Googelt man Vater Haarewaschen akzeptiert Homosexualität braucht Zeit wie viel Zeit, kommt aber auch wirklich gar nichts Brauchbares, das habe ich mehrmals getestet. Papas frisch schamponierte Akzeptanzbekundung hatte Bereitschaft für weitere Schritte vermittelt, aber seither war wieder über ein Jahr vergangen, insgesamt schon sieben seit meinem Outing. Ich wollte ja nicht ungeduldig sein oder ihn drängen, aber gleichzeitig wusste ich nicht mehr, wie lang mein Leben noch in ein sonst passte. In unseren mittlerweile fast regelmäßigen Telefonaten sprachen wir über die Arbeit – seine am Boot, meine an der Uni – und in erstaunlichem Detail übers Wetter, bis er irgendwann diese leidige Frage stellte: „Wie geht’s dir sonst so?“ „Gut“, antwortete ich jedes Mal. Durfte nicht expliziter werden, nicht in die Tiefe gehen; absurd, soeben hatten wir noch millimetergenau über Niederschlagsmengen diskutiert. Ich wollte sagen „Ich bin immer noch mit meinem Freund zusammen, ihm geht es gut, uns geht es gut, er würde dich gern kennenlernen“, aber das alles versteckte ich noch irgendwo in einer dunklen Ecke von „gut“, ich respektierte Papas Bedürfnis nach mehr Zeit. Na ja, bis jetzt zumindest.
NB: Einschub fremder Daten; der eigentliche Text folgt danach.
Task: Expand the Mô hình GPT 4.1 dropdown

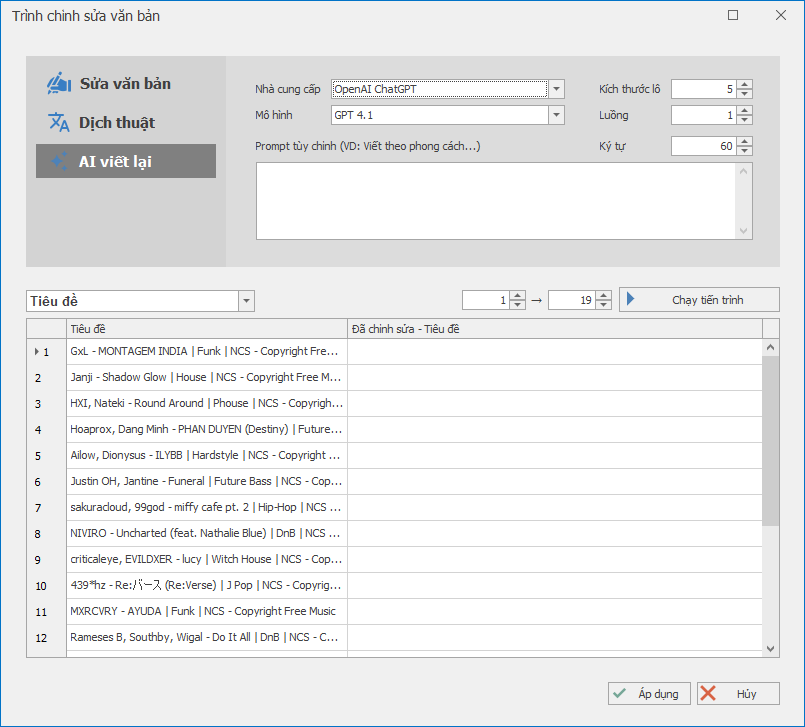Action: [557, 115]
Wieder einmal saßen wir auf der Veranda vorm Haus, die Grillen stimmten ihre Flügel für ein energisches Nachmittagskonzert. Ich präparierte meinen Laptop, sodass wir beide gute Sicht darauf hatten, und überprüfte, ob die griechischen Untertitel funktionierten. Love, Simon wollte ich Papa zeigen, einen süßen, harmlosen Coming-of-Age-Film über einen Teenager, der sich outet, und darüber, wie schwierig das sogar in einem toleranten Umfeld sein kann. Meine Lieblingsszene war die, in der sich Simon seiner Mutter anvertraut und sie sagt, dass er jetzt endlich ausatmen kann. Obwohl ich mich schon vor Jahren vor meinem Papa geoutet hatte, musste ich mich jetzt überwinden, auf Play zu drücken, und das, obwohl ich zur Sicherheit schon vage angedeutet hatte, was das für ein Film sein würde. Ich konnte weder ein- noch ausatmen, dabei wollte ich nichts sehnlicher.
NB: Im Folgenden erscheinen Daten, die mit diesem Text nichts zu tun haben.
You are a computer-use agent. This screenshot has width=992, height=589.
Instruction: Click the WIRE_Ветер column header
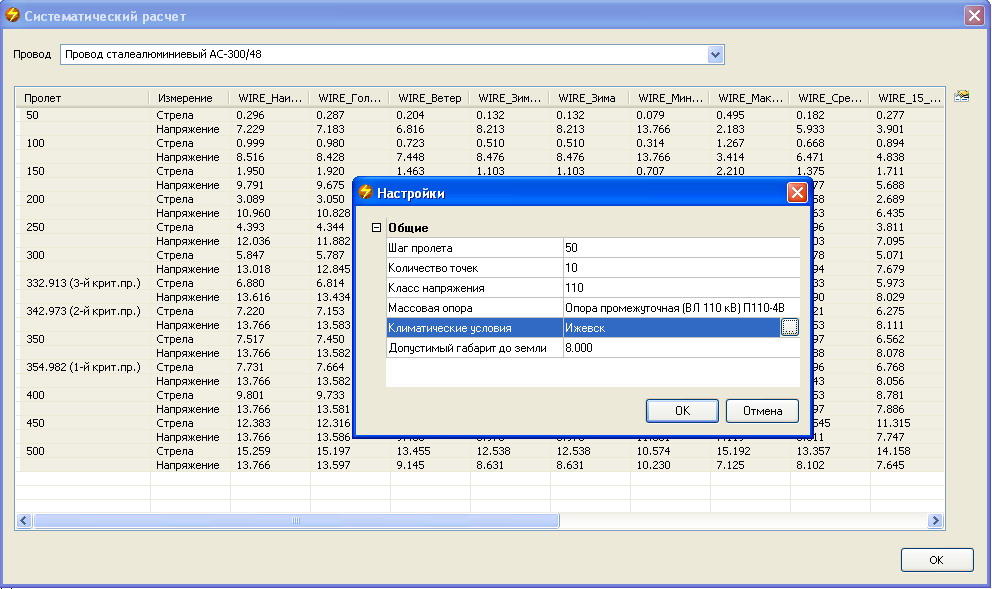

Immer wieder lugte ich zu ihm rüber, um seine Reaktion einzufangen, wie ich das zugegebenermaßen immer tat, wenn ich Lieblingsmenschen meine Lieblingsfilme zeigte. Bei den lustigen Szenen lachte er laut, und generell wirkte er so untypisch entspannt. Einzig als Simons Papa unter Tränen zu seinem Sohn sagt „Ich würde nichts an dir ändern“, waren wir erstarrt und die Grillen lauter als je zuvor.
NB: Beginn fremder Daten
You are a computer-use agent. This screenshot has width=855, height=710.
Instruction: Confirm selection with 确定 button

„Der Film hat mir gefallen! Aber warum wolltest du ihn mir zeigen? Ich habe dir doch schon gesagt, dass ich das an dir akzeptiere.“
Bevor ich antworten konnte, dass ich selbst nicht genau wusste, warum, wusste ich es plötzlich. „Ich kann nicht mehr warten. Ich bin glücklich und gesund, aber ich würde gern mehr mit dir teilen können, weil du mir wichtig bist. Dir zum Beispiel meinen Freund vorstellen. Ich werde aber nicht mehr fragen, ob oder wann du bereit bist. Du musst zu mir kommen,“ sagte ich, atmete sieben Jahre alte Luft aus … und stellte mir vor, wie mein Papa bald Schwuler Sohn Freund kennenlernen Hilfe googeln würde.